According to Table 3, it can be observed that the RCC generally remains stable or increases across different levels of HAI. Under the influence of the HAI, the number of evaluation units where the level of RCC remains unchanged is over 62%, and the number of units where it increases is generally greater than the number of units where it decreases. This indicates that resource consumption in the study area is not exceeding the capacity, demonstrating the ability to accommodate an increase in the HAI. The impact on the RCC varies with different levels of HAI. In total, under the influence of the medium level of HAI, the level of RCC shows that the number of evaluation units that increased is less than the number that decreased. This indicates that a medium level of HAI leads to higher resource consumption, coupled with relatively low resource conversion efficiency, resulting in a reduction in RCC. Furthermore, the impact of human activities on RCC demonstrates discernible stages and temporal fluctuations. The RCC shows an increasing trend from 2010 to 2013. However, from 2013 to 2015, there is an abnormal decline in the RCC, where the number of levels decreasing exceeded the number of levels increasing. Starting in 2015, the number of units with an increase in the RCC begins to surpass the number of units with a decrease, indicating a restoration of the increasing trend. The occurrence of this situation may be related to the implementation of the Ecological City Cluster Planning of Poyang Lake (2015-2030) in Jiangxi Province. This plan clearly emphasizes achieving overall green transformation and uses the sustained improvement of the ecological environment as a criterion for regional development. It aims to establish a livable urban spatial layout characterized by “ecological pattern assurance, pleasant living environment, accessible low-carbon transportation, and integrated ecological facilities” [41]. With the effective implementation of this plan, the allocation of resources in the research area has been optimized, alleviating the impact of human activities on resource consumption, and promoting the coordinated development of resources, the environment, and socioeconomics.

4.3.3. Mutual Influence

From the analysis above, it can be observed that there is a mutual influence between the resource carrying capacity and human activities within the study area.

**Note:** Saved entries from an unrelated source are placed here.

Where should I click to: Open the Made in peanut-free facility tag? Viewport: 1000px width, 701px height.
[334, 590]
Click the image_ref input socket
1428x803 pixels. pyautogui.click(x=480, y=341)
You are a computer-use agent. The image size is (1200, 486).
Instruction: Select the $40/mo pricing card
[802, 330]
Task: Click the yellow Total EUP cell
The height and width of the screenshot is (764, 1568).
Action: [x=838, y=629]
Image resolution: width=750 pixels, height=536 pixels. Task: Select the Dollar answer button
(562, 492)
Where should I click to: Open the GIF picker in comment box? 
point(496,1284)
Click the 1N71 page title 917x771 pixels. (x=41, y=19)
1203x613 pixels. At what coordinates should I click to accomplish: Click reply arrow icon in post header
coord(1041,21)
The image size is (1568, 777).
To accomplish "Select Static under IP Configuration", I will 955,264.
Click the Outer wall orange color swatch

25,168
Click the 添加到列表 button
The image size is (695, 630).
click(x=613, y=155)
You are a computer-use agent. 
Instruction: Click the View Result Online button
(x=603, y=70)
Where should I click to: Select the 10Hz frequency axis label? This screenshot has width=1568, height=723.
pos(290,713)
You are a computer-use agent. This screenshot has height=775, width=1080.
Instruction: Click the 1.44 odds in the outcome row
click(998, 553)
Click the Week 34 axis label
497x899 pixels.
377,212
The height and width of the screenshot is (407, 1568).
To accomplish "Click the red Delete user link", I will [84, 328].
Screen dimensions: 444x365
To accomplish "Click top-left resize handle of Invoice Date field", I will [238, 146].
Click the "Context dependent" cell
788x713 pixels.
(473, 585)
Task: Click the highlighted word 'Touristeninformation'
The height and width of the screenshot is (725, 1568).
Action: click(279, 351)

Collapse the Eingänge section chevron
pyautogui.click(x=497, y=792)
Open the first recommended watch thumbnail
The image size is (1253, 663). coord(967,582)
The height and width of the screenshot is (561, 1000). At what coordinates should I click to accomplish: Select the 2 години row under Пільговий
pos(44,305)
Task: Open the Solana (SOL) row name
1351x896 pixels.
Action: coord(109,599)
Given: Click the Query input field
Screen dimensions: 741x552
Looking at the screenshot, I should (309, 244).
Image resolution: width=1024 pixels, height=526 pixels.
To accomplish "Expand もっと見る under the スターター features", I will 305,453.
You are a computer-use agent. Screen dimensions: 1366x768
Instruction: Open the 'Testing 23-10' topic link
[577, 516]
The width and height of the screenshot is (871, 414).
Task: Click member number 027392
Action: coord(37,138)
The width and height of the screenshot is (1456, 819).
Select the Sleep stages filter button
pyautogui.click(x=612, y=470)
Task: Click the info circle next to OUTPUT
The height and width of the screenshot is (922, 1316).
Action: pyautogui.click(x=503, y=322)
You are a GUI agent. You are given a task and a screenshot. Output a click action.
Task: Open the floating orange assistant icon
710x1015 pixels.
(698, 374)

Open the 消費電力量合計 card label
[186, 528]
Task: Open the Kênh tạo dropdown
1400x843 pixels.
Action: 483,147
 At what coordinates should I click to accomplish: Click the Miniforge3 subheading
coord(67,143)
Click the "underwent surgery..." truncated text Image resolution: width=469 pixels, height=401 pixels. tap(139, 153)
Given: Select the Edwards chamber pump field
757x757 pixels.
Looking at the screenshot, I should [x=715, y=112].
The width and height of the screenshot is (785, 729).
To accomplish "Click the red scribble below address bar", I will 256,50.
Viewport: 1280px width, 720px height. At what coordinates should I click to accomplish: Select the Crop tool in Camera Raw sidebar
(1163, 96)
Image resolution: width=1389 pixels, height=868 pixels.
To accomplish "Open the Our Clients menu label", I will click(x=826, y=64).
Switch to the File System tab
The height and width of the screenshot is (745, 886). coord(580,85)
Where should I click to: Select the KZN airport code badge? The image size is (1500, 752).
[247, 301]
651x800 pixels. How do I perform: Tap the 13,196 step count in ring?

This aligns with the evaluation foundation of carrying capacity from the resource intensification perspective: at a macro scale, the region’s inherent resource conditions determine its carrying capacity; at a micro scale, the movement of resources and elements caused by human activities can influence the carrying capacity [18]. To further investigate the interaction between the HAI and the RCC, this study takes the LISA clustering results from the HAI and the RCC in 2020 as an example (Figure 6) and tabulates the number of units for various combination patterns (Table 4).
Table 4 and Figure 6 show the 10 combination patterns found in the study area, with the highest number of units observed in patterns such as “[LL]-[LL]” and “[HH]-[HH]”. The surrounding areas of the study region mostly exhibit the “[LL]-[LL]” combination pattern. This pattern signifies that the HAI and RCC are low in the central area, and both are also low in the surrounding regions. The regions characterized by the “[LL]-[LL]” combination pattern struggle to utilize the resources from the surrounding areas. However, although this type of combination has the highest proportion, its quantity has decreased over time, indicating an overall improvement in the development of the study area. In the central region of the study area, such as the urban area of Nanchang, Nanchang County, and Jinxian County, the predominant combination pattern is “[HH]-[HH]”. This pattern signifies a state of “balanced supply”, where the region’s internal resource provision and the resource consumption caused by human activity have reached an equilibrium. The areas characterized by the “[HH]-[HH]” combination pattern represent well-developed and healthy regions. The “[HH]-[LL]” combination pattern is primarily found in Jiujiang city and Shangrao city. Despite the relatively poor RCC in both the central and peripheral areas, the flow of resources and elements brought about by human activities allows these regions to accommodate higher intensities of human activity. In contrast, the “[LL]-[HH]” combination pattern is mainly found in areas near the Poyang Lake Basin, such as Yujiang County and the northern part of Yugan County. Despite the superior internal resource conditions in the central area and its surroundings, the intensity of human activity remains low due to the constraints of the Poyang Lake Basin Nature Reserve.
There are relatively few combination patterns in the study area involving the “outflow” and “inflow” of regional elements. For example, the “[HH]-[LH]” combination pattern, where the regions in this pattern utilize the “inflow” of elements from the surrounding areas to accommodate higher levels of HAI in the central area, shows a low prevalence over the 10-year period. The highest proportion of this combination pattern is merely 0.03% of the effective combination quantity for that year. Furthermore, combination models exhibiting an “outflow” trend, such as “[HH]-[HL]” and “[HL]-[HL],” have a count of zero in the study area, indicating a minimal “outflow” of elements. Therefore, overall, the “outflow” and “inflow” of elements between various regions in the study area do not manifest prominently. The region primarily relies on the efficient utilization of its own resources.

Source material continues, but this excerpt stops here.